Plutarch. Plutarch's Lives, Vol. II. Perrin, Bernadotte, translator. Cambridge, MA: Harvard University Press; London: William Heinemann Ltd., 1914.

Again, when one of his fellow-generals who thought he had done some vast service to the city, grew bold with Themistocles, and began to compare his own services with his, With the Festival-day, said he, the Day After once began a contention, saying: Thou art full of occupations and wearisome, but when I come, all enjoy at their leisure what has been richly provided beforehand; to which the Festival-day replied: True, but had I not come first, thou hadst not come at all. So now, said he, had I not come at that day of Salamis, where would thou and thy colleagues be now?
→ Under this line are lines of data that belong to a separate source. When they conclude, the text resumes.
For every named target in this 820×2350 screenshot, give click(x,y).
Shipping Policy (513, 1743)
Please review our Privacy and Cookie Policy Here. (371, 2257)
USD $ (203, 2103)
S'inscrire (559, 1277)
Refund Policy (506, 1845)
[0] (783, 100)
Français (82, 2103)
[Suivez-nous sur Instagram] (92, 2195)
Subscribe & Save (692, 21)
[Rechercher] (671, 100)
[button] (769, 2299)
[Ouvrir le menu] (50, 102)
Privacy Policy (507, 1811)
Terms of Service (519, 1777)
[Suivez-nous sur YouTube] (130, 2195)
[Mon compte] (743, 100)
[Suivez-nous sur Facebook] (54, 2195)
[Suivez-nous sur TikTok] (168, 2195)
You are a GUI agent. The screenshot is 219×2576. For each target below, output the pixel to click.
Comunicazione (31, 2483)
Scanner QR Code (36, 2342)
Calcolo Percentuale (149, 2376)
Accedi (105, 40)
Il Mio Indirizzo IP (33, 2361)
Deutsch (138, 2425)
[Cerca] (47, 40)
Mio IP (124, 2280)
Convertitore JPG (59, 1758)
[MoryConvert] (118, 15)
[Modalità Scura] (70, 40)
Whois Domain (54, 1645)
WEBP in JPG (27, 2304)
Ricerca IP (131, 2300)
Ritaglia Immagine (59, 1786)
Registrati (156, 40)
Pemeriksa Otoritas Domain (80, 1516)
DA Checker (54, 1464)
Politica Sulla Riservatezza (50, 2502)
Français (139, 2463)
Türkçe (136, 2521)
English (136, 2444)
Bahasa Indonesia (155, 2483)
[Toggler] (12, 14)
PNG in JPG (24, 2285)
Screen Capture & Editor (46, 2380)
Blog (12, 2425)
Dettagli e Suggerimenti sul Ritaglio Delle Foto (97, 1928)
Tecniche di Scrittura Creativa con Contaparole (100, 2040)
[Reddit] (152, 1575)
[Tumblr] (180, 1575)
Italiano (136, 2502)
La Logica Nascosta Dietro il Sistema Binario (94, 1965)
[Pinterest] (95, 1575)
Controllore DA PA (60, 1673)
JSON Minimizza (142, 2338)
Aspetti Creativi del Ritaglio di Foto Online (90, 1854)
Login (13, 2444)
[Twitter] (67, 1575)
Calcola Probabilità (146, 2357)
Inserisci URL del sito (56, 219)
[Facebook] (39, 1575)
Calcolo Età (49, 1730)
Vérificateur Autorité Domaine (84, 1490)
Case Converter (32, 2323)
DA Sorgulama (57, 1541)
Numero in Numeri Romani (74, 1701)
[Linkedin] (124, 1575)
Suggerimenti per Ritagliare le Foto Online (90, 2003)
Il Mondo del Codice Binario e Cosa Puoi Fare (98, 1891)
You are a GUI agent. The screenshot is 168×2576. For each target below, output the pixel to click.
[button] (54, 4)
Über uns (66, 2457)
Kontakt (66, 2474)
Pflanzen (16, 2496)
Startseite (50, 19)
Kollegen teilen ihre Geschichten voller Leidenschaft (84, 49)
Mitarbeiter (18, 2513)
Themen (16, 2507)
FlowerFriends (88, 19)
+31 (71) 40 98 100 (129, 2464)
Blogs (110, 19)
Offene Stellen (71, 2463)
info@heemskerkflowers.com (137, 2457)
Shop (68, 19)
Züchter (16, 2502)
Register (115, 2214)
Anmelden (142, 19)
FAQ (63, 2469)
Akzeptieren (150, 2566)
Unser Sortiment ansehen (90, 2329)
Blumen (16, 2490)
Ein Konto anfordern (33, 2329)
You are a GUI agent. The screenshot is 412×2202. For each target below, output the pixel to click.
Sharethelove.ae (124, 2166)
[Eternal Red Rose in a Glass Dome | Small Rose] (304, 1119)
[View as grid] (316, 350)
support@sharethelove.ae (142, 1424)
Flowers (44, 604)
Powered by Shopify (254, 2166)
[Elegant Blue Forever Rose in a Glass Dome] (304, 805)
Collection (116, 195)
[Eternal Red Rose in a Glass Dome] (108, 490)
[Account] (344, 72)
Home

Of his son, who lorded it over his mother, and through her over himself, he said, jestingly, that the boy was the most powerful of all the Hellenes; for the Hellenes were commanded by the Athenians, the Athenians by himself, himself by the boy’s mother, and the mother by her boy. Again, with the desire to be somewhat peculiar in all that he did, when he offered a certain estate for sale, he bade proclamation to be made that it had an excellent neighbor into the bargain. Of two suitors for his daughter’s hand, he chose the likely man in preference to the rich man, saying that he wanted a man without money rather than money without a man. Such were his striking sayings.